→ Passage given:
>> BEGIN

UN Ocean Conference
Ends on River Balcony, Guterres
On Junket, New Envoy in the
Works?
By Matthew
Russell Lee, Photos
here
UNITED NATIONS,
June 9 – As the UN's week-long
Ocean Conference finally ended
on the evening of June 9 with
a reception on the Delegates
Lounge balcony over the river,
complete with a Fiji band, the
Colonel and Ambassadors
galore, including Dominica's
Italian Deputy Ambassador
Paolo Zampolli, the question
arose where this is all going.
In terms of the Ocean, perhaps
Secretary General Antonio
Guterres will create a new
Special Representative
position on Ocean, and perhaps
Fiji will fill it. Periscope
video here
and here.
Guterres himself wasn't
present, on a week-long junket
to Central America. Numerous
attendees marvels, Where are
the promised reforms? Or is it
just more of the same? During
the week-long conference there
were few answers on fisheries
subsidies and the substance of
Marine Protected Areas.

>> END

→ Data entries:
>> BEGIN

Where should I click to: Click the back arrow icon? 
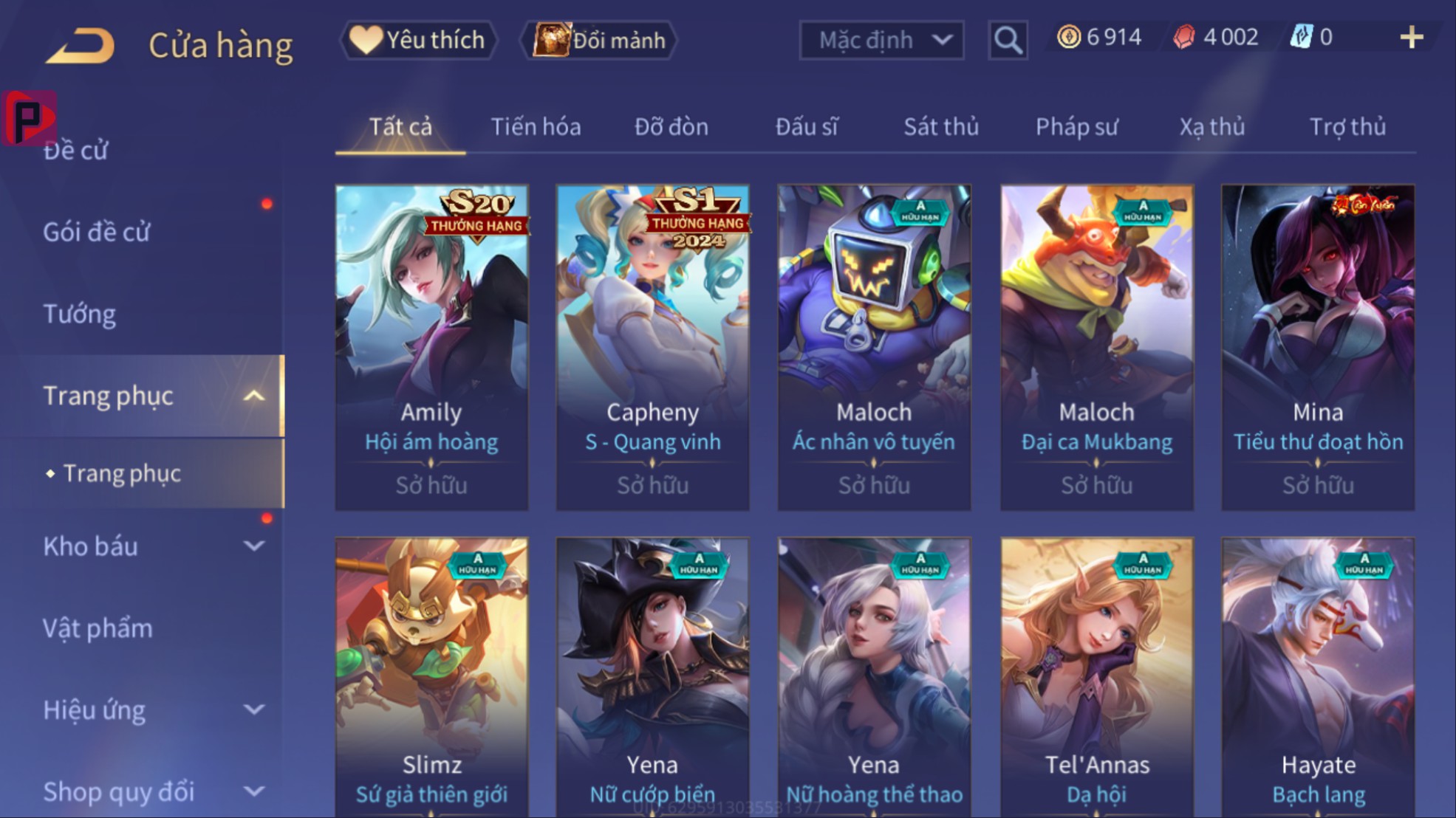[x=80, y=44]
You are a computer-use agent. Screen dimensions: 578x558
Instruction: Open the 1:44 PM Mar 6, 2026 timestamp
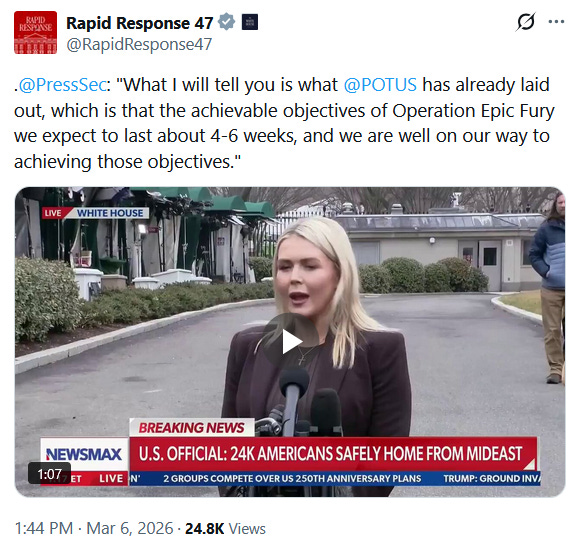point(94,528)
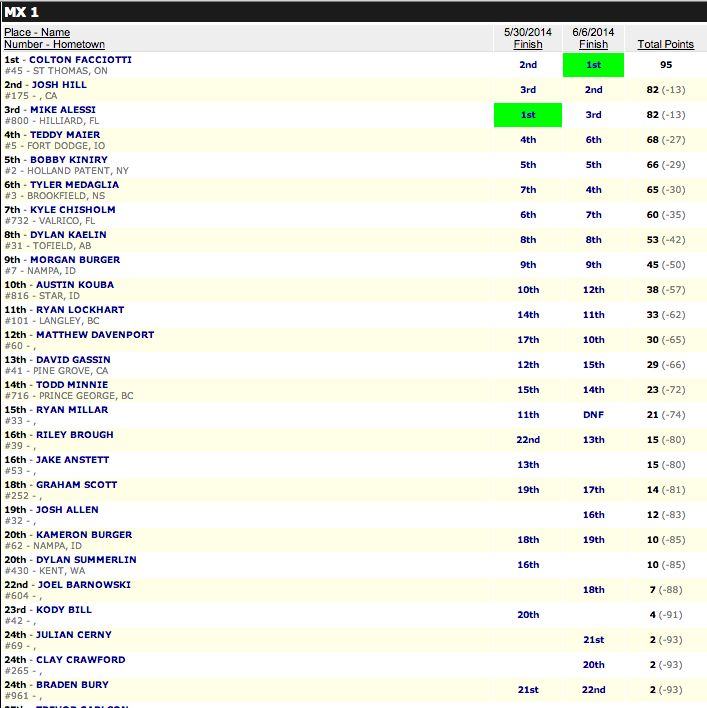The image size is (707, 708).
Task: Click Riley Brough's 22nd place finish
Action: [528, 440]
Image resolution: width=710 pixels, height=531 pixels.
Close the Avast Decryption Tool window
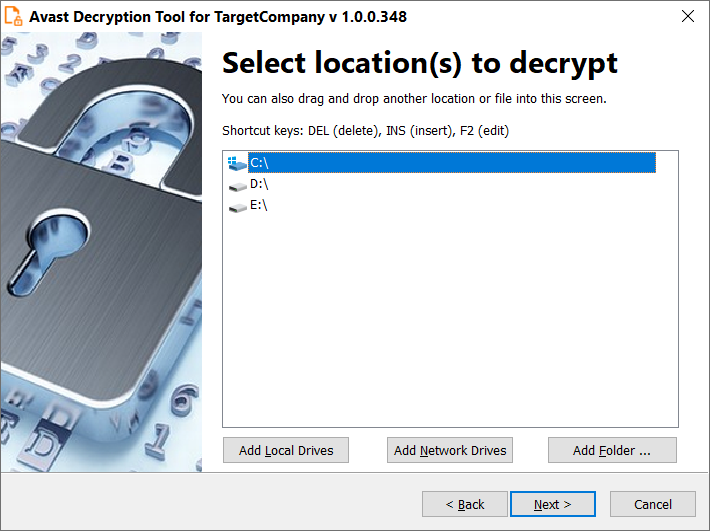click(x=687, y=16)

>> END

→ Objectives:
- a) In the Ocean Conference article, write out everything from "Guterres himself wasn't" down to "Marine Protected Areas.", renaming "fisheries" as "fishing".
- b) Set down every one of the rows that follow the Ocean Conference article exactly as they stand, omitting the pictures.

→ The answers:
- a)
Guterres himself wasn't
present, on a week-long junket
to Central America. Numerous
attendees marvels, Where are
the promised reforms? Or is it
just more of the same? During
the week-long conference there
were few answers on fishing
subsidies and the substance of
Marine Protected Areas.

- b)
Where should I click to: Click the back arrow icon? 
[x=80, y=44]
You are a computer-use agent. Screen dimensions: 578x558
Instruction: Open the 1:44 PM Mar 6, 2026 timestamp
point(94,528)
The image size is (707, 708).
Task: Click Riley Brough's 22nd place finish
Action: [528, 440]
Image resolution: width=710 pixels, height=531 pixels.
Close the Avast Decryption Tool window
click(x=687, y=16)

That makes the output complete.